Podobnie jak w pierwszej turze, Andrzej Duda dominował na południu i wschodzie Polski i cieszył się poparciem elektoratu wiejskiego. Na północy i zachodzie kraju, a także w miastach, niewielką przewagę uzyskał Bronisław Komorowski.
W pierwszych reakcjach po wyborach w niemieckich mediach zwraca się uwagę na prawnicze wykształcenie Andrzej Dudy, jego bliskie związki z polskim Kościołem katolickim oraz bardziej konserwatywną postawę w kwestiach gospodarczych od PO i rządu premier Ewy Kopacz.
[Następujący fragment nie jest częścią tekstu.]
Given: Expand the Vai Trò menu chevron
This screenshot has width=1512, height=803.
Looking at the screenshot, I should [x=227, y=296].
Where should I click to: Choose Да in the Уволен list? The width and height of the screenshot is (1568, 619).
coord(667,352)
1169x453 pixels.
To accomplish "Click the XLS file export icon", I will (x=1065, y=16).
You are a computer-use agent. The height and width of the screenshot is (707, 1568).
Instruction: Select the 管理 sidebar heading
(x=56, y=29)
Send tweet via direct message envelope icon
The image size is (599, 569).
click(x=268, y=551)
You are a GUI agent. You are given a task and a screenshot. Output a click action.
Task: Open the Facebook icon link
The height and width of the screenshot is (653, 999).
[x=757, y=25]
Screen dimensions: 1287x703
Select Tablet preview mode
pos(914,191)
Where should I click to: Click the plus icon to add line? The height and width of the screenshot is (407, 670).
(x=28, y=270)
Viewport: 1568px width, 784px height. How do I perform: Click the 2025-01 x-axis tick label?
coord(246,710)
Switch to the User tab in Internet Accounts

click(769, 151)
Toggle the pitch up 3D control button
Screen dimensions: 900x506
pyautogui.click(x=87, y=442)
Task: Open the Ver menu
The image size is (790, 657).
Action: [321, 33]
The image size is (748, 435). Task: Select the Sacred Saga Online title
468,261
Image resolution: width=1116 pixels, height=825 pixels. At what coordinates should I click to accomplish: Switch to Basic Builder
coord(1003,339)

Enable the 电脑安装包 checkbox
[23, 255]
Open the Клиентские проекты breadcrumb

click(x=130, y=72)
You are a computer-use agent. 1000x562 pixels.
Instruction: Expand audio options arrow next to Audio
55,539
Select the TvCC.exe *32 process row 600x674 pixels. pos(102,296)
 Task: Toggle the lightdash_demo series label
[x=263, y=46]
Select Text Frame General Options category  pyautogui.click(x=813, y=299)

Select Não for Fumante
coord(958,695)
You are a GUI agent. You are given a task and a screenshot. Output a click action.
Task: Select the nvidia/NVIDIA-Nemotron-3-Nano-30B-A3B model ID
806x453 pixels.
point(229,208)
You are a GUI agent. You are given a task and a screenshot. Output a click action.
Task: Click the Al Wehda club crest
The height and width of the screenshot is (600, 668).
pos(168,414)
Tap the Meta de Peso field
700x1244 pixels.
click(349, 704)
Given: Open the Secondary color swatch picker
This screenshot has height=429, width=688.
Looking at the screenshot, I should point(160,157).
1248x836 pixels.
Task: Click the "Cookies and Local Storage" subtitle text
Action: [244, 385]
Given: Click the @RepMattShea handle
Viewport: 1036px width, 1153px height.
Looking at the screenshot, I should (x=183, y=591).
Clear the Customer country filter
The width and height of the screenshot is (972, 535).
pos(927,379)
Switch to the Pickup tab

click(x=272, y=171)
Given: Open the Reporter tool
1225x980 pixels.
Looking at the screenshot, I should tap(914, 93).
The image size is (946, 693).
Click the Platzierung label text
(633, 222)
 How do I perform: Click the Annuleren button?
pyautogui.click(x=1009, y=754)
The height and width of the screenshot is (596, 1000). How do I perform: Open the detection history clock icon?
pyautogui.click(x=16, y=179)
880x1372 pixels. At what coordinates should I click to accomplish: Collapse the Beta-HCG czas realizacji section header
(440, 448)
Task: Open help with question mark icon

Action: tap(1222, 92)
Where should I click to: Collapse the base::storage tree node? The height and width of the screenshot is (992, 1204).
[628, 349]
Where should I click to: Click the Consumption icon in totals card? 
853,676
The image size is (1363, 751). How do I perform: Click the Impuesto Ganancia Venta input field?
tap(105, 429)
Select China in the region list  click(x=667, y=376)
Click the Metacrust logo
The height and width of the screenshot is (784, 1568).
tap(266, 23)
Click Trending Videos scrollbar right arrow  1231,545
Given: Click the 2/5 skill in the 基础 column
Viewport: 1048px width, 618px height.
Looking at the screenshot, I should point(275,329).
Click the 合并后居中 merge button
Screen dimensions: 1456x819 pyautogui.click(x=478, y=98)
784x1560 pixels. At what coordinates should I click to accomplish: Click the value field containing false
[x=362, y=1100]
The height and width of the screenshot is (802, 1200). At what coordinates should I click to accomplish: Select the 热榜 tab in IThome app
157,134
W Polsce szykują się poważne zmiany
Zdaniem niemieckich obserwatorów i komentatorów, wynik wyborów prezydenckich świadczy o woli wielu Polaków zmian w życiu politycznym i społecznym kraju. Podkreśla się narzekania na pogłębiające się nierówności majątkowe i stan irytującego samozadowolenia wśród elit politycznych, gospodarczych i opiniotwórczych.
Takie nastroje powinny postawić na nogi wszystkich sprzymierzeńców i sympatyków PO i Bronisława Komorowskiego, oraz, przede wszystkim, rząd premier Ewy Kopacz. Platforma Obywatelska, z której wywodzi się premier Kopacz, ubiega się o wygraną w wyborach parlamentarnych w październiku i liczy na trzecią kadencję, co w obecnej sytuacji nie jest pewne. Świadczy o tym zarówno wygrana Andrzeja Dudy, jak i zaskakująco dobry wynik w pierwszej turze wyborów prezydenckich Pawła Kukiza, na którego masowo głosowali młodzi Polacy, najbardziej niezadowoleni z obecnych stosunków w kraju.
W Niemczech z dużą sympatią pisze się o nowej pierwszej damie w Polsce, Agacie Dudzie, która bardzo dobrze wypadła w kampanii wyborczej u boku męża Andrzeja. Podkreśla się jej urodę i elegancję i, nieco żartobliwie, wyraża przypuszczenie, że może okazać się pomocna w kontaktach przyszłego prezydenta z politykami niemieckimi, ponieważ jest nauczycielką niemieckiego.